A wealthy young woman escapes her tyrannical mother to fall hopelessly in love in this magnificent
Hollywood melodrama
The towering 1942 romantic melodrama Now, Voyager, starring Bette Davis and Paul Henreid has been re-released, and its audiences will once again get swept away in the emotional
tsunami created by Max Steiner’s orchestral score; the music’s almost outrageous grandiloquence matches the passion and absolute seriousness of the film, and underscores Steiner’s reputation as the Tchaikovsky of the Hollywood golden age. The film was a sensational success and its keynote scene where Henreid suavely lights two cigarettes at once – one for him, one for Davis – was much copied by saucer-eyed fans. Clive James confessed that he attempted it while trying to impress a girl on a date, only for her to say she didn’t smoke, leaving him looking like a walrus.
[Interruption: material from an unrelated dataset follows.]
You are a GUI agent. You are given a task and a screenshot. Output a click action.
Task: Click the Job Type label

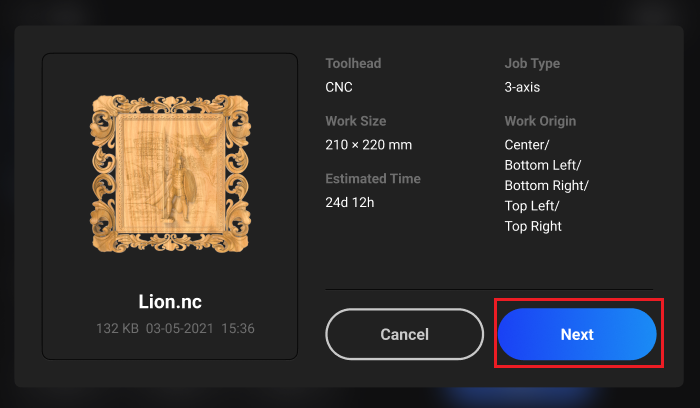532,64
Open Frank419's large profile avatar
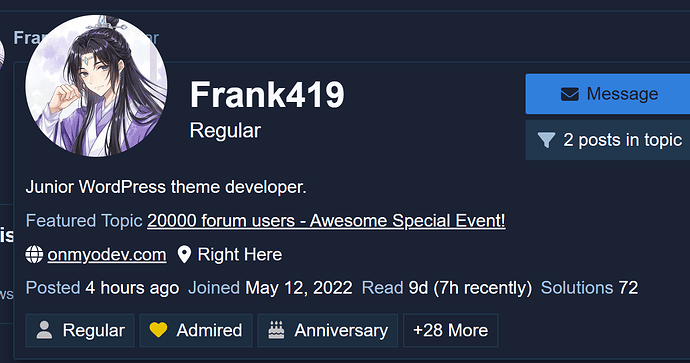Viewport: 690px width, 363px height. [x=96, y=86]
Charlotte Vale (Davis) is a young woman from a wealthy Boston family who is bullied by her domineering widowed mother, played by Gladys Cooper. Under this tyranny, Charlotte has become a tearful, frumpy, bespectacled spinster with unplucked eyebrows, who lives at home and, in one of the film’s most showstopping lines bitterly reveals her secret addictions: “Cigarettes and medicated sherry and books my mother won’t allow me to read!” Her concerned sister realises that Charlotte is having a nervous breakdown and insists her mother let her stay at a sanatorium run by kindly, shrewd Dr Jaquith, an unassumingly excellent performance from Claude Rains.